= Task details =
Repeat exactly the lines of the material below that run from the "The width and" line to the "Where should I" line, including both, and do not carry over any pictures.

= Excerpted data =
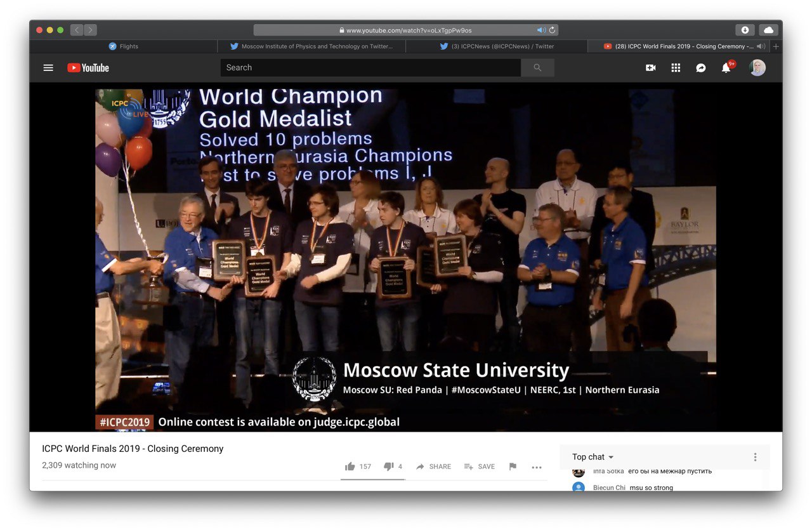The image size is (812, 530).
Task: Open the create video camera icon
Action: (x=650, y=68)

==

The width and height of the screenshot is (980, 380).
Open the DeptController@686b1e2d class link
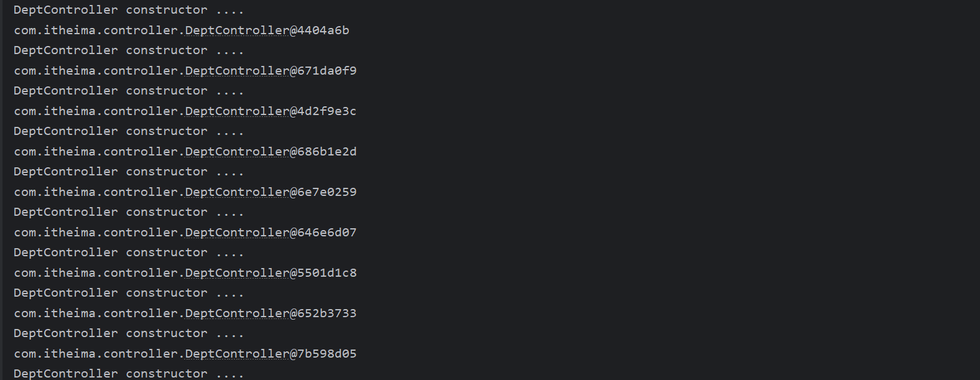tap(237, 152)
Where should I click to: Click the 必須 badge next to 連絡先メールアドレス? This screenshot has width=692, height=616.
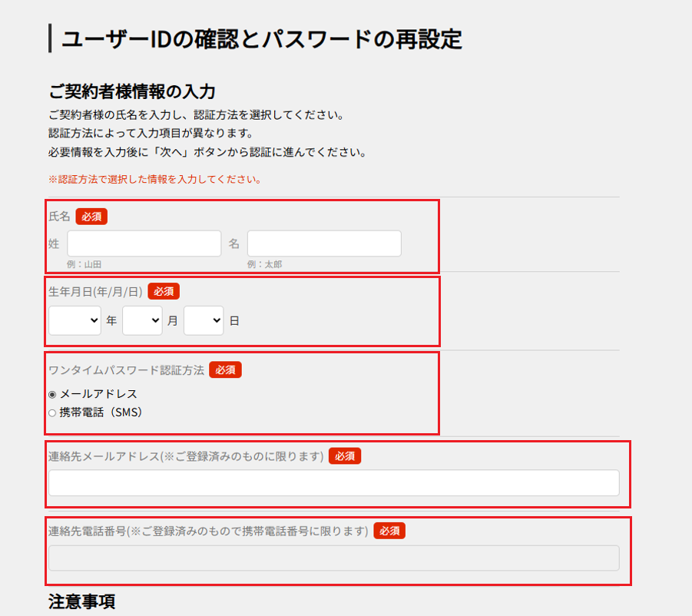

= Reply to the exercise =
The width and height of the screenshot is (980, 380).
Open the DeptController@686b1e2d class link
tap(237, 152)
Where should I click to: Click the 必須 badge next to 連絡先メールアドレス? This screenshot has width=692, height=616.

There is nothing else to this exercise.